DATA FOR ANALYSIS: Begin

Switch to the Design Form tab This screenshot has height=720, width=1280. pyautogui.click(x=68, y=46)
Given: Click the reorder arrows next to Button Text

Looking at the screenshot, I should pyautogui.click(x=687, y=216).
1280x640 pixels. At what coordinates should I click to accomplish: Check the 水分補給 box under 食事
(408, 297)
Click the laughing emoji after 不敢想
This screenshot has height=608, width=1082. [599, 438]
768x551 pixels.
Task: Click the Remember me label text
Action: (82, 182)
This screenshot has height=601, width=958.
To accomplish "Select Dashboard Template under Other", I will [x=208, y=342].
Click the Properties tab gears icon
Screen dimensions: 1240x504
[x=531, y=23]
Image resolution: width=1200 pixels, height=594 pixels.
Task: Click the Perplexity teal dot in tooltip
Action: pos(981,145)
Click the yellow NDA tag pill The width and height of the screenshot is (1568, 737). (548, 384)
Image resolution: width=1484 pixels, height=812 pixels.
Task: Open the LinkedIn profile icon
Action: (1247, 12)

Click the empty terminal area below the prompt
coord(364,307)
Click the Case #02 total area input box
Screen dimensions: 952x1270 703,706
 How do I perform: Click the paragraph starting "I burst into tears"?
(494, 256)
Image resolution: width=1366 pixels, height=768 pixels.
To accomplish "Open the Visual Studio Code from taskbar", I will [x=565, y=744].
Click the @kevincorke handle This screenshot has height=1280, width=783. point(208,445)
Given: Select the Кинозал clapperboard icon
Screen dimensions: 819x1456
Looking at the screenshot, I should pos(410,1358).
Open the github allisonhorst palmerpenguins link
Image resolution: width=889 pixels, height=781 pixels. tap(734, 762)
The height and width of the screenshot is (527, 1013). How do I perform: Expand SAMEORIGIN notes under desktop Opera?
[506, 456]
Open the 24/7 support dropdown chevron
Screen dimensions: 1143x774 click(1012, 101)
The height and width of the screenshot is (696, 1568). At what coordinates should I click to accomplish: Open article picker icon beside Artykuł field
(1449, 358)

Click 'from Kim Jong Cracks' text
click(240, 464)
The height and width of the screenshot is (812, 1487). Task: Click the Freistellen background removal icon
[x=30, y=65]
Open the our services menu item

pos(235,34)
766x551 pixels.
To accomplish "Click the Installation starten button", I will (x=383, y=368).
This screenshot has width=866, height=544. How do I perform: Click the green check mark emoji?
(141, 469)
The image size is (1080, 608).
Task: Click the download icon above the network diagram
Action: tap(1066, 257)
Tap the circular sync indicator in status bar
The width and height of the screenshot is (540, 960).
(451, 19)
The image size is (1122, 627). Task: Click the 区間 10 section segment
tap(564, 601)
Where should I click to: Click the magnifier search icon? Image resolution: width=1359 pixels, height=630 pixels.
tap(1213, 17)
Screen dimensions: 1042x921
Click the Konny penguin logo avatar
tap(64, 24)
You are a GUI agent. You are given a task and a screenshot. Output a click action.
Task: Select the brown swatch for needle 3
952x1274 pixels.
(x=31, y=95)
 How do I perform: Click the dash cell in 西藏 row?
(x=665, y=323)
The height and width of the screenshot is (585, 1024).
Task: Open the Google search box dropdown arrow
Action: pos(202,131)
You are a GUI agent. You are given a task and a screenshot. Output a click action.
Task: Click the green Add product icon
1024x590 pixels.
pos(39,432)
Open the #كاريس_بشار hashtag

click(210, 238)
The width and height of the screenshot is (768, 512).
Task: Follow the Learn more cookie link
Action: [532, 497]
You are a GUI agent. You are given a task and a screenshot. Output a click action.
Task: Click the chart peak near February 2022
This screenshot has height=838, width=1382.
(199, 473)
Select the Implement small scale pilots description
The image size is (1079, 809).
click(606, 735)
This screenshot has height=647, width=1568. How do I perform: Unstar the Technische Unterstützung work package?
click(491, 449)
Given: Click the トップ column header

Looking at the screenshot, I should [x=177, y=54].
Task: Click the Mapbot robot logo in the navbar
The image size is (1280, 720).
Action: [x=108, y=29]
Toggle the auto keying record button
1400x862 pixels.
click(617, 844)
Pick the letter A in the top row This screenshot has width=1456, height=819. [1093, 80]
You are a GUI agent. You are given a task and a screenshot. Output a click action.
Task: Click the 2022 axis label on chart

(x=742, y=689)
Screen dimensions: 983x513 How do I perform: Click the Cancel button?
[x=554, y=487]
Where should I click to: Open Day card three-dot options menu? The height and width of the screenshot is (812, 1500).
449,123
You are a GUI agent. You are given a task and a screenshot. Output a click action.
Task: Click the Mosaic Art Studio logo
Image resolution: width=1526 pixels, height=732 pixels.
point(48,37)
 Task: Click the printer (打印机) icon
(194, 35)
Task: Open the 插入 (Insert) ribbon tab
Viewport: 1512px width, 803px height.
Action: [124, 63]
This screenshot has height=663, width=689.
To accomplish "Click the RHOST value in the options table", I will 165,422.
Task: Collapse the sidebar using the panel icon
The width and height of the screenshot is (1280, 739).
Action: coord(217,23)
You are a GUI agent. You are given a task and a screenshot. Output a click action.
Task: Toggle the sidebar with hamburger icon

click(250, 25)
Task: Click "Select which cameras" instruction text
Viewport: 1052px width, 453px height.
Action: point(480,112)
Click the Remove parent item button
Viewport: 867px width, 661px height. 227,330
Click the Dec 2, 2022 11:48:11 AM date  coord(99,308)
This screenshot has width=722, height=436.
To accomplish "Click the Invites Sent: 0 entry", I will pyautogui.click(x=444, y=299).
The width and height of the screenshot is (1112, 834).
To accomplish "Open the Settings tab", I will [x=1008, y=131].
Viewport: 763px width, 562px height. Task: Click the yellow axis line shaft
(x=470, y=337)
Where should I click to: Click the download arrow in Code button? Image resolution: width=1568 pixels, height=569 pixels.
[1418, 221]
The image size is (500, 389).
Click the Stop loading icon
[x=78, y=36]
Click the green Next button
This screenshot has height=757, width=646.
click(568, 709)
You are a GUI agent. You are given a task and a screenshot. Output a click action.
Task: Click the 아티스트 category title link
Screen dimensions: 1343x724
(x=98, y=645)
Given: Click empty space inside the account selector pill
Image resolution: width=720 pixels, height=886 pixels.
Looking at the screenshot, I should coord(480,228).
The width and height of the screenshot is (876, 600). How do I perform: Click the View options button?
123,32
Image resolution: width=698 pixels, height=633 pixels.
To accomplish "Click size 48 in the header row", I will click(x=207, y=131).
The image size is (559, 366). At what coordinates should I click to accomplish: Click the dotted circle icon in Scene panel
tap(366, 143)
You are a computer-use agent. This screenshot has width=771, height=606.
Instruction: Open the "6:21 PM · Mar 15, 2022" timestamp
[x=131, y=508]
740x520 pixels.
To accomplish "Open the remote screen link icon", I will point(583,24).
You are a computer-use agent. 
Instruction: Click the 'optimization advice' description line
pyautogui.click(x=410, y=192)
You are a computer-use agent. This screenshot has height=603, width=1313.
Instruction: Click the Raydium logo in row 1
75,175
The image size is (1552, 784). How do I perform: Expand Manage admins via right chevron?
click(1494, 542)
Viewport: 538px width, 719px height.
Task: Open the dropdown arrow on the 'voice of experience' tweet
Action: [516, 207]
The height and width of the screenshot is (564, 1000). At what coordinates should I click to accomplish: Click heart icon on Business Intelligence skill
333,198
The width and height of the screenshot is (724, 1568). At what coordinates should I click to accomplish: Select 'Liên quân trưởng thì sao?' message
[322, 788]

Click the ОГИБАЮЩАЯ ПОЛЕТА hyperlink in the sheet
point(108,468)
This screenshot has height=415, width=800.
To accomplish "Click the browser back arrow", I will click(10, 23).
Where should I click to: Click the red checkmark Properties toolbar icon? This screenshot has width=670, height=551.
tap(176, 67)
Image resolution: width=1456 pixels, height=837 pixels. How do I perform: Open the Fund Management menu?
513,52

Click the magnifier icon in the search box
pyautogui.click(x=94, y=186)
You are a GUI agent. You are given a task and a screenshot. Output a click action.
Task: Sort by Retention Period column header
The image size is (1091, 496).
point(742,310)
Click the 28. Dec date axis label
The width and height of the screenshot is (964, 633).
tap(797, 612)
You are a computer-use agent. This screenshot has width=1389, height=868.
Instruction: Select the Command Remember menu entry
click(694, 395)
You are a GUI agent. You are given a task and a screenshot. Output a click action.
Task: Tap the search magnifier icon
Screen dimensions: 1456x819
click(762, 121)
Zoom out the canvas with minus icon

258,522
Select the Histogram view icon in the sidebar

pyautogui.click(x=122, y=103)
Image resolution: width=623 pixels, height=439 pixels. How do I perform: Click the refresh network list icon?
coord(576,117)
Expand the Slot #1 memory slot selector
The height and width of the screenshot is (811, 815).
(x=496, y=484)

DATA FOR ANALYSIS: End

Restate the data word for word. Begin at its first line, end at the line that contains "Given: Select the Кинозал clapperboard icon", and include both.

- _SOLUTION TO THE EXERCISE_
Switch to the Design Form tab This screenshot has height=720, width=1280. pyautogui.click(x=68, y=46)
Given: Click the reorder arrows next to Button Text

Looking at the screenshot, I should pyautogui.click(x=687, y=216).
1280x640 pixels. At what coordinates should I click to accomplish: Check the 水分補給 box under 食事
(408, 297)
Click the laughing emoji after 不敢想
This screenshot has height=608, width=1082. [599, 438]
768x551 pixels.
Task: Click the Remember me label text
Action: (82, 182)
This screenshot has height=601, width=958.
To accomplish "Select Dashboard Template under Other", I will [x=208, y=342].
Click the Properties tab gears icon
Screen dimensions: 1240x504
[x=531, y=23]
Image resolution: width=1200 pixels, height=594 pixels.
Task: Click the Perplexity teal dot in tooltip
Action: pos(981,145)
Click the yellow NDA tag pill The width and height of the screenshot is (1568, 737). (548, 384)
Image resolution: width=1484 pixels, height=812 pixels.
Task: Open the LinkedIn profile icon
Action: (1247, 12)

Click the empty terminal area below the prompt
coord(364,307)
Click the Case #02 total area input box
Screen dimensions: 952x1270 703,706
 How do I perform: Click the paragraph starting "I burst into tears"?
(494, 256)
Image resolution: width=1366 pixels, height=768 pixels.
To accomplish "Open the Visual Studio Code from taskbar", I will [x=565, y=744].
Click the @kevincorke handle This screenshot has height=1280, width=783. point(208,445)
Given: Select the Кинозал clapperboard icon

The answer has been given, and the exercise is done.